Escherichia coli is an important foodborne opportunistic pathogen, that causes various extraintestinal infections, such as urinary tract infections and septicemia (Zhong et al., 2019; Bonten et al., 2021). Previous studies have reported a high prevalence of fluoroquinolone resistance and extended-spectrum β-lactamase (ESBL) production worldwide (Palma et al., 2017; Boll et al., 2020; Stapleton et al., 2020). In China, more than 50% of E. coli strains isolated from community-acquired infections are resistant to fluoroquinolones (Zhao et al., 2015), while 16% of these strains are reported to be ESBL-producing (Ling et al., 2006). Faecal E. coli can act as reservoirs for resistance genes, and are also considered a useful indicator for the spread of acquired antibiotic resistance genes in the community (Nys et al., 2004; Salyers et al., 2004).
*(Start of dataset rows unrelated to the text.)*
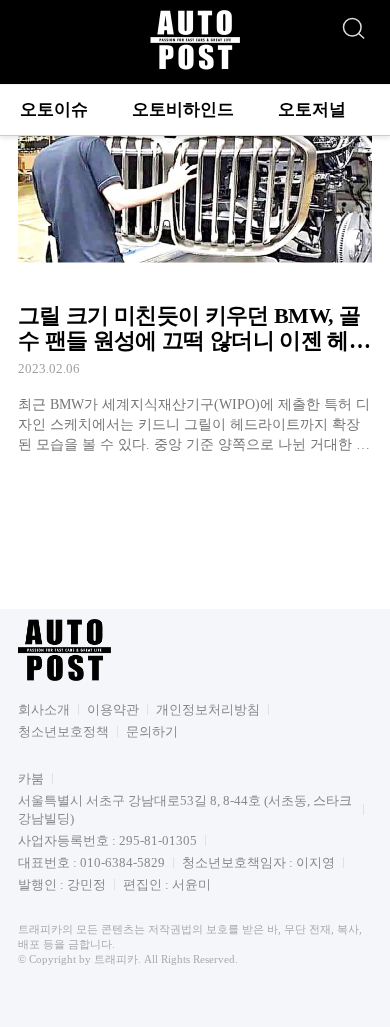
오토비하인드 (183, 109)
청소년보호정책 (63, 731)
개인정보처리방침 (208, 709)
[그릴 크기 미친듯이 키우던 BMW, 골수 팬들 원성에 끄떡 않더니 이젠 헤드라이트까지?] (195, 271)
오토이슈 (54, 109)
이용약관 (113, 709)
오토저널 (312, 109)
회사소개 (44, 709)
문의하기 (152, 731)
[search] (353, 23)
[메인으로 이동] (195, 66)
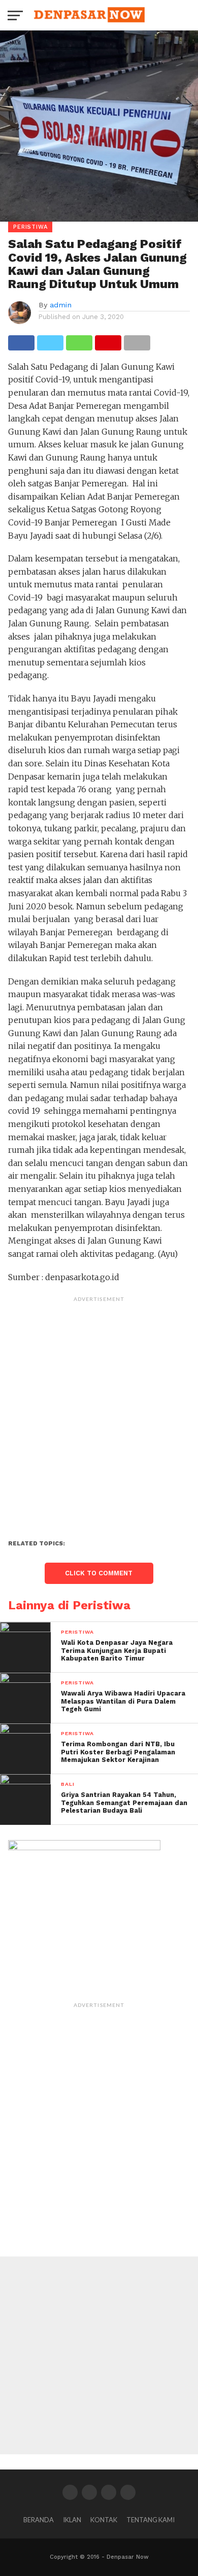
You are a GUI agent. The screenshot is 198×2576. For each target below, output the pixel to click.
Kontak (103, 2520)
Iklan (72, 2520)
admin (61, 305)
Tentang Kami (150, 2520)
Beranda (38, 2520)
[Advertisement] (99, 1406)
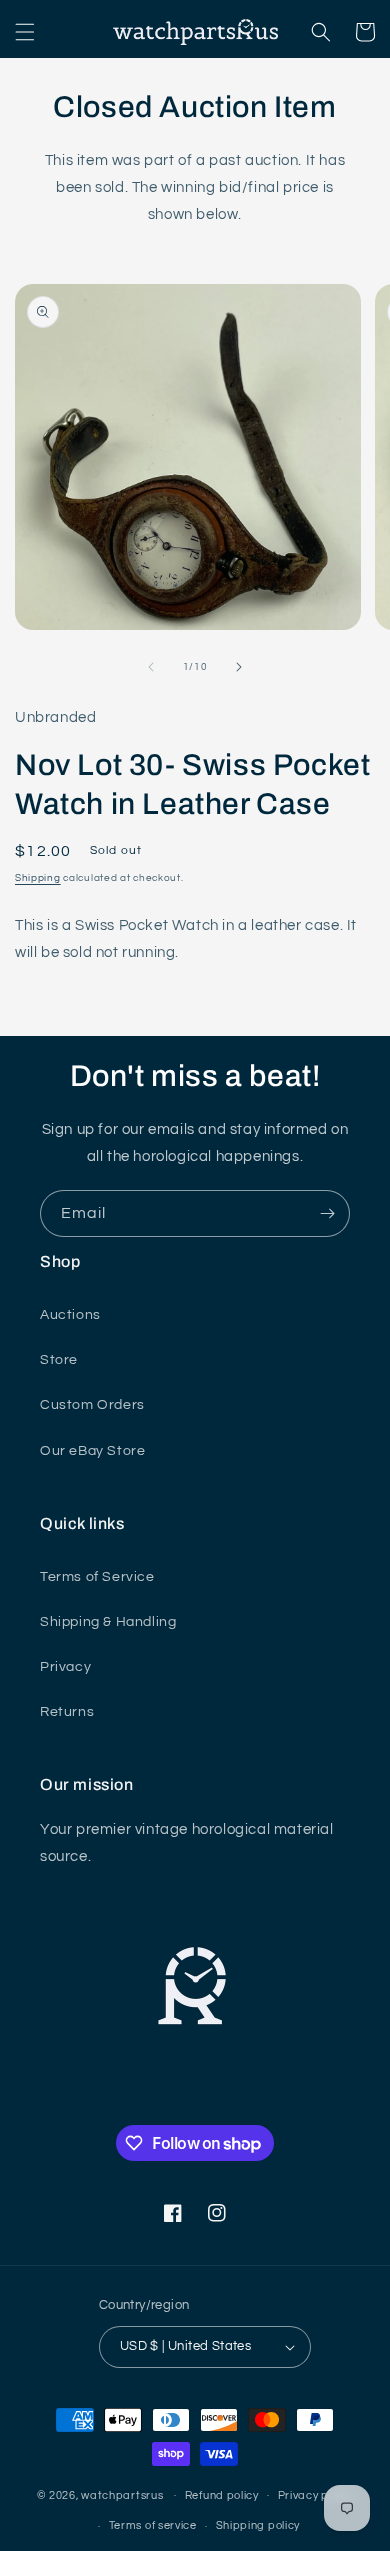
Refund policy (222, 2495)
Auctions (70, 1315)
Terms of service (153, 2525)
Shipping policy (258, 2525)
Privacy (65, 1667)
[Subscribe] (327, 1213)
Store (59, 1360)
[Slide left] (151, 667)
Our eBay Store (92, 1451)
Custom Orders (92, 1405)
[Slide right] (239, 667)
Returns (67, 1712)
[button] (25, 32)
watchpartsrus (122, 2494)
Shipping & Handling (108, 1622)
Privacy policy (316, 2495)
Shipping (38, 878)
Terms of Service (97, 1577)
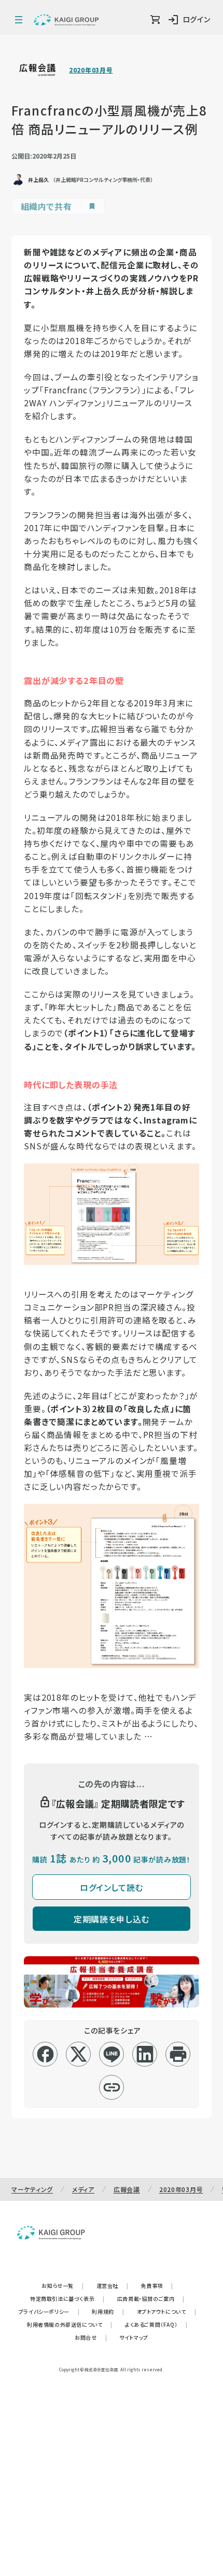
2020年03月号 (91, 70)
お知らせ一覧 (62, 2285)
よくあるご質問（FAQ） (156, 2324)
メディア (83, 2189)
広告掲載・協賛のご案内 (151, 2298)
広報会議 (127, 2189)
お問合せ (91, 2337)
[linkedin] (145, 2054)
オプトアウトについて (167, 2311)
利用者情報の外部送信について (70, 2324)
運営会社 (112, 2285)
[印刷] (178, 2054)
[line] (111, 2054)
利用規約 (108, 2311)
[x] (78, 2054)
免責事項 (157, 2285)
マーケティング (32, 2189)
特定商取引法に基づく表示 (67, 2298)
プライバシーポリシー (49, 2311)
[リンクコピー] (111, 2087)
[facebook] (45, 2054)
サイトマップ (133, 2337)
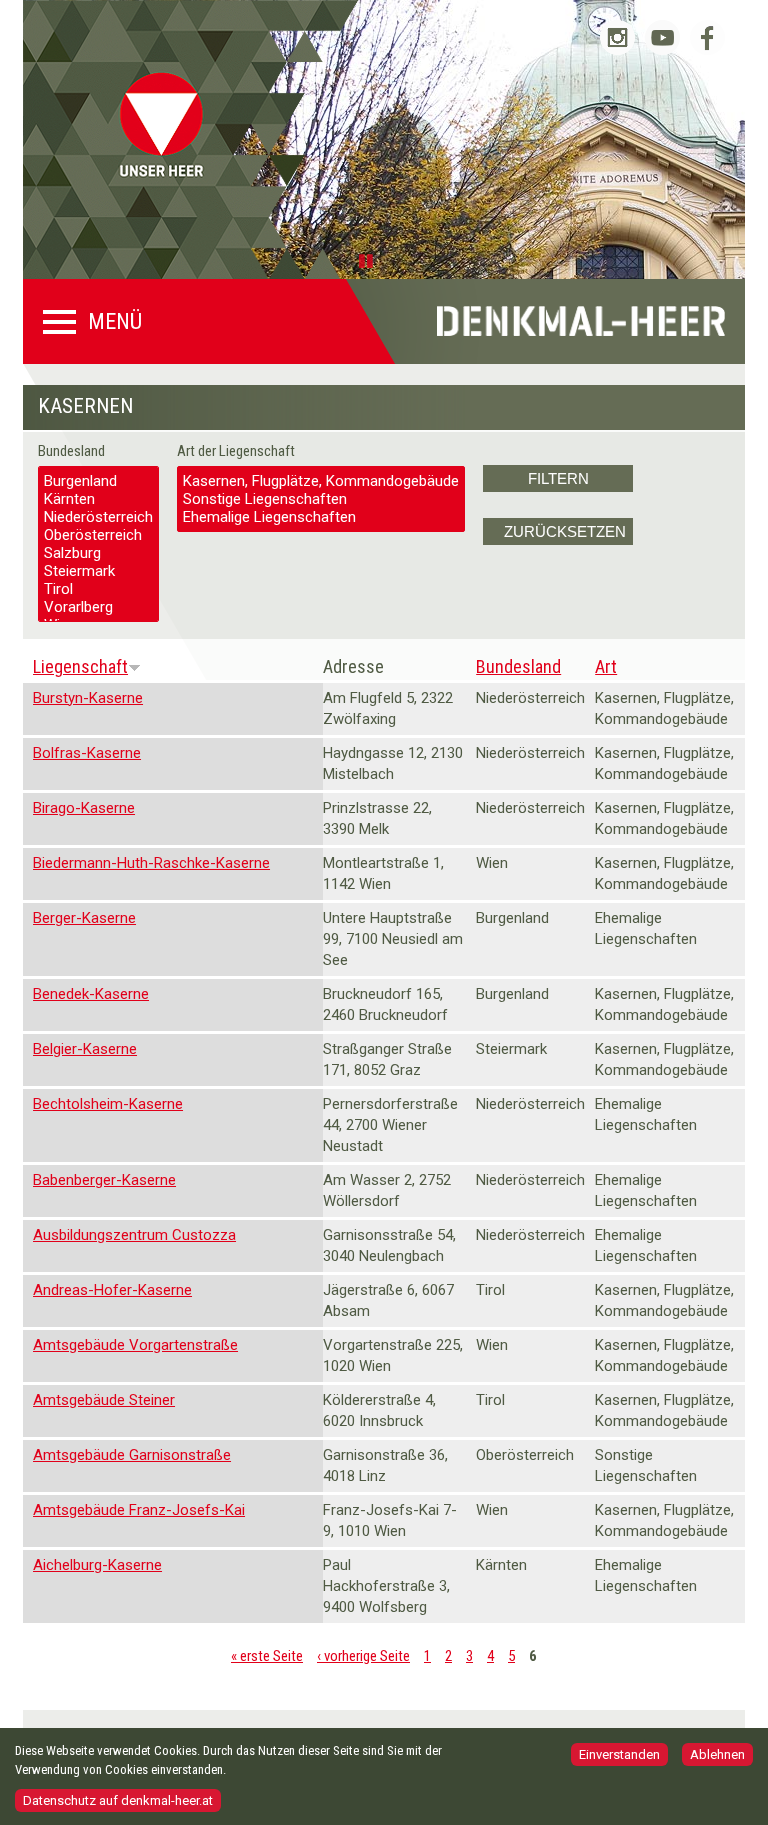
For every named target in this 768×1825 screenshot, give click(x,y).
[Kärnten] (98, 499)
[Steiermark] (98, 571)
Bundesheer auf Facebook (707, 37)
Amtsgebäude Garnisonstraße (132, 1455)
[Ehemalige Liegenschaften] (321, 517)
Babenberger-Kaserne (104, 1180)
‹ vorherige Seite (363, 1656)
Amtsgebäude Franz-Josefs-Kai (139, 1510)
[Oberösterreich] (98, 535)
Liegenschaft (80, 666)
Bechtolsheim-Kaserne (108, 1104)
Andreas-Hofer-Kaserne (112, 1290)
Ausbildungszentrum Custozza (134, 1235)
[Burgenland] (98, 481)
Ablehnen (717, 1754)
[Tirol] (98, 589)
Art (606, 666)
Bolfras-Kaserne (87, 753)
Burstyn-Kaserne (88, 698)
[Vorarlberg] (98, 607)
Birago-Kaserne (84, 808)
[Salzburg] (98, 553)
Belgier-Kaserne (85, 1049)
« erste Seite (267, 1656)
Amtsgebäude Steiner (104, 1400)
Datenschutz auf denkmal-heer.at (118, 1800)
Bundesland (71, 451)
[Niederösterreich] (98, 517)
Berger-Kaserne (84, 918)
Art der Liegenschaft (236, 451)
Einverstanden (619, 1754)
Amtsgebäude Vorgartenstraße (135, 1345)
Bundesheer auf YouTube (662, 37)
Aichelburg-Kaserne (97, 1565)
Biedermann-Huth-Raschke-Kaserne (151, 863)
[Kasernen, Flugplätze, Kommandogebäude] (321, 481)
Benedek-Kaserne (91, 994)
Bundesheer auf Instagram (617, 37)
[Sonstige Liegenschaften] (321, 499)
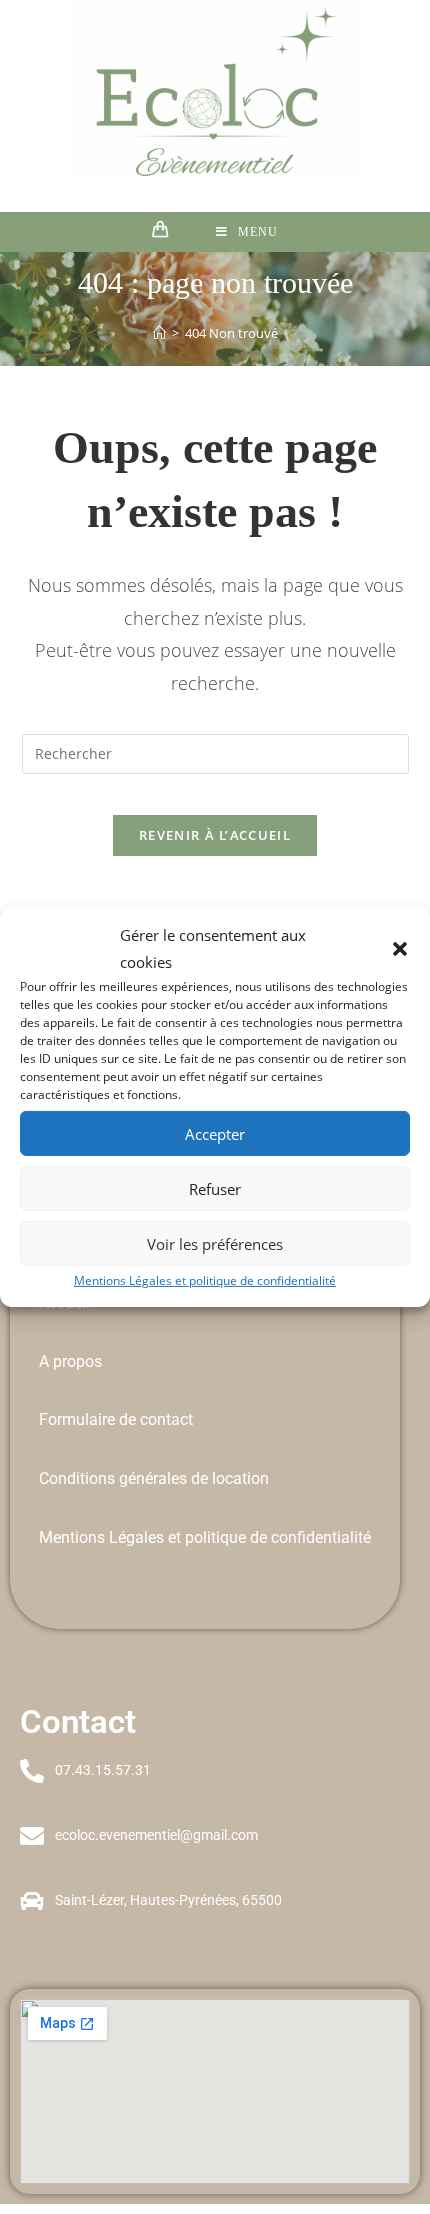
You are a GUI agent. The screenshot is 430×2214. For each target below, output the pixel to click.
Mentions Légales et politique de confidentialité (205, 1280)
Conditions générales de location (154, 1478)
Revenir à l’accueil (215, 835)
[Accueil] (159, 333)
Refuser (215, 1188)
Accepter (215, 1133)
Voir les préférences (215, 1243)
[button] (400, 949)
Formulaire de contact (116, 1419)
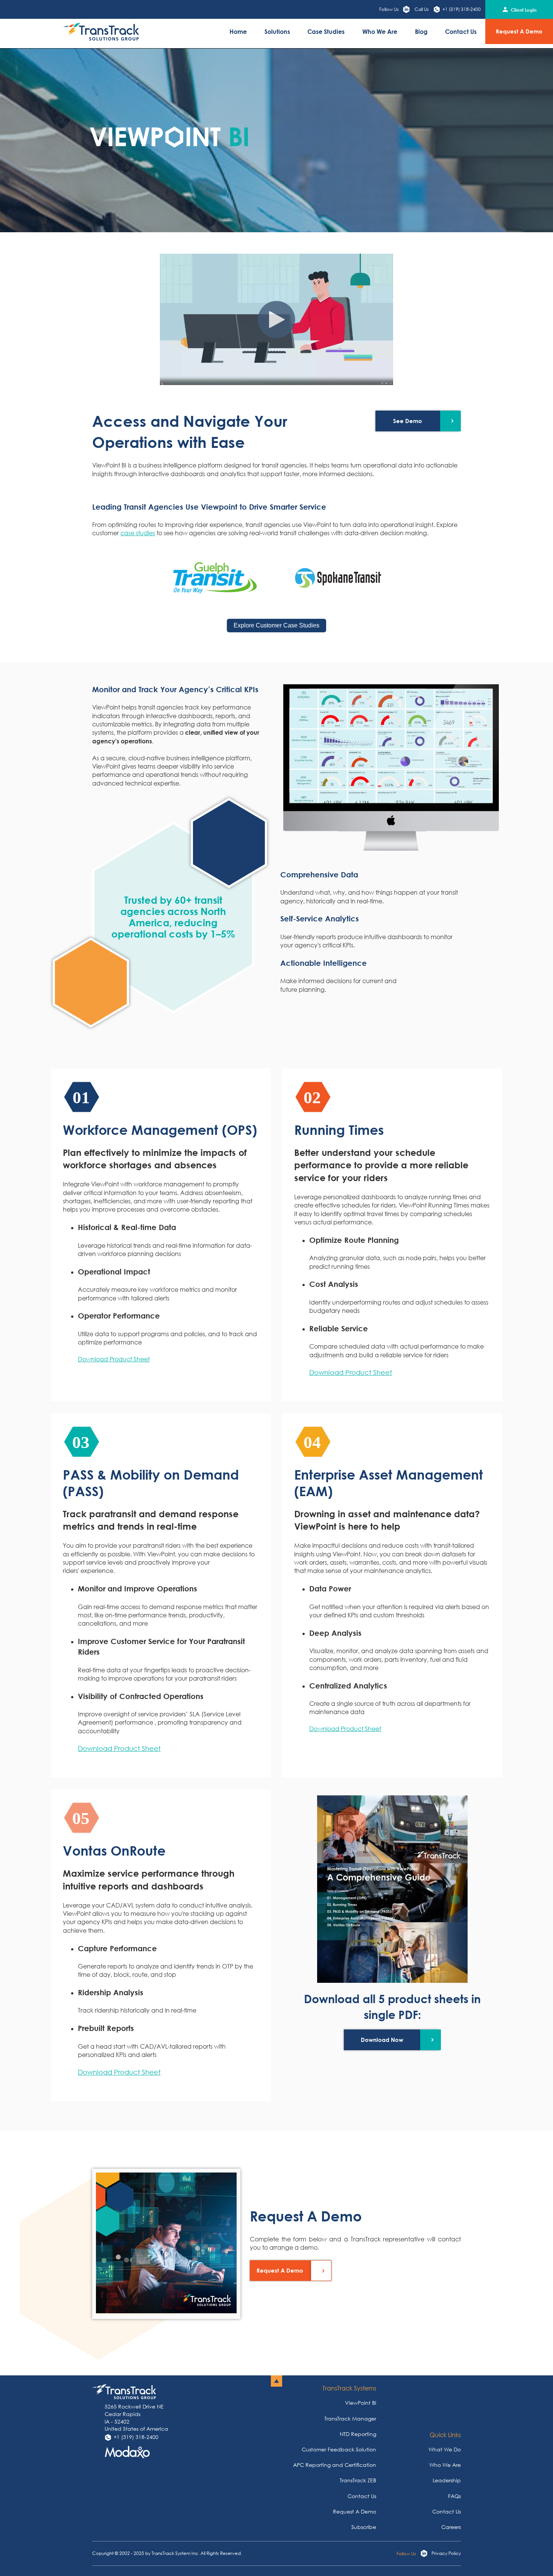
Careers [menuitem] (451, 2526)
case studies (137, 533)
While geographical variation had been demonstrated in resistance rates of E. coli isolates in feces of healthy children (Sahoo et al., 2012), resistances to commonly used antibiotics like ampicillin, tetracycline and trimethoprim/sulfamethoxazole were frequently observed, especially in developing countries (Bartoloni et al., 2006; Dyar et al., 2012; Shakya et al., 2013; Ferjani et al., 2018; Mahmoodi et al., 2020). Over 90% of faecal samples from Chinese children tested positive for β-lactam, macrolide, tetracycline, and aminoglycoside resistance genes (Ravensdale et al., 2018), indicating the magnitude of the problem of antimicrobial drug resistance in China. To date, however, only a handful of reports have described antibiotic resistance in faecal E. coli among Chinese healthy children (Lester et al., 1990; Huang et al., 2018). In the present study, we focused on fluoroquinolone resistance in children, since it is restricted in the pediatric population due to concerns about significant adverse effects associated with its use (Jackson and Schutze, 2016). To this end, we determined prevalence of resistance genes in E. coli isolated from rectal swabs from healthy children in China, then applied whole genome sequencing to characterize fluoroquinolone-non-susceptible strains.

Materials and Methods

Bacterial Strains and Antimicrobial Susceptibility Testing

A total of 596 nonduplicate E. coli strains were isolated from rectal swab samples collected as part of routine physical examination from 736 children, aged between 3 and 6 years, at a kindergarten in Beijing, China, in October 2018. The strains were identified by matrix-assisted laser desorption/ionization time-of-flight mass spectrometry (MALDI-TOF MS) (Vitek MS; bioMérieux, France). The minimal inhibitory concentrations (MICs) of 10 antimicrobial agents, namely ampicillin, ampicillin/sulbactam, trimethoprim/sulfamethoxazole, ciprofloxacin, chloramphenicol, gentamicin, tetracycline, cefotaxime, ceftazidime, and imipenem, were assessed by the agar dilution method with E. coli strain ATCC 25922 as the control according to CLSI 2018. Multidrug resistance (MDR) was defined as resistance of an isolate to any antibiotic from at least three different antibiotic groups (Magiorakos et al., 2012).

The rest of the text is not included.